1. Why CNN?

In earlier dates, we used a fully connected (dense) multilayer perceptron (MLP) network to classify handwritten digits. (You can go to this link to have a closer look into how we do that with the MNIST dataset). However, there are several drawbacks:

MLP cannot understand the 2D spatial meaning of the image. What it does is simply looking at each pixel of the image, which is inefficient.

MLP misinterpreted the image - learnopencv.com
If we keep doing that, the number of nodes or neurons scales linearly to the number of pixels in the image. As images get larger and larger, training these models becomes a burden.

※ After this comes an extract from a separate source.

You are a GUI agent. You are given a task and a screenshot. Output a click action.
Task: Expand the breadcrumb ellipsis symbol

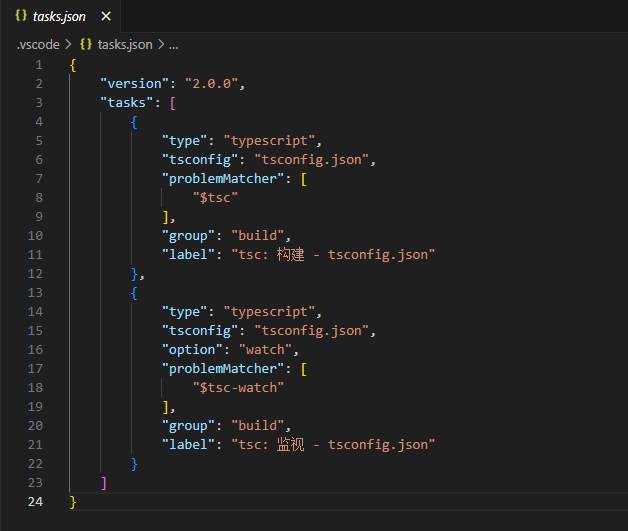pos(173,45)

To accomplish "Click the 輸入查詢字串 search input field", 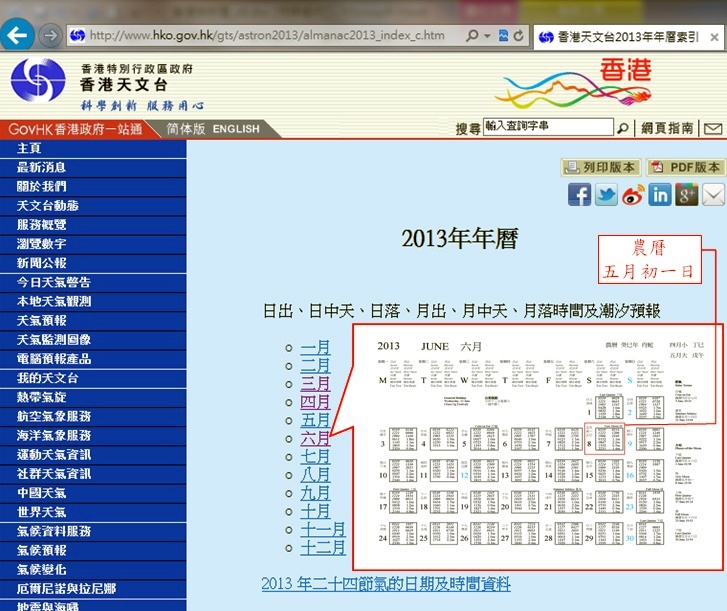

Fortunately, CNN architecture comes in and solves these issues elegantly. In essence, this type of architecture contains an upstream feature extractor followed by a downstream classifier.

2. CNN in details

A CNN model contains many components, which we are diving into right now!

2.1 Convolutional Blocks & Convolutional Layers

Convolutional Block consists of several Convolution Layers. A convolutional layer can be considered as the “eyes” of the model.

Input: an array of numbers
Output: another array of numbers

Behind the scenes, there is a filter which is referred to as kernel, which is an n x n array of numbers, being slid through the input. At each location, the convolutional operation is performed, which is another fancy name for calculating the dot product. Hence the name “Convolutional Neuron Network”!

Filter being slid through the input - deeplizard.com

Filter being slid through the input - deeplizard.com

In the above example, a 3x3 filter is being slid through a 5x5 array (blue), giving a 5x5 array (green) as output. The white, dotted part is where we perform padding, which will be discussed later.

Convolution Operation - learnopencv.com

Convolution Operation - learnopencv.com

Some terminology:

Receptive field: the area covered by the kernel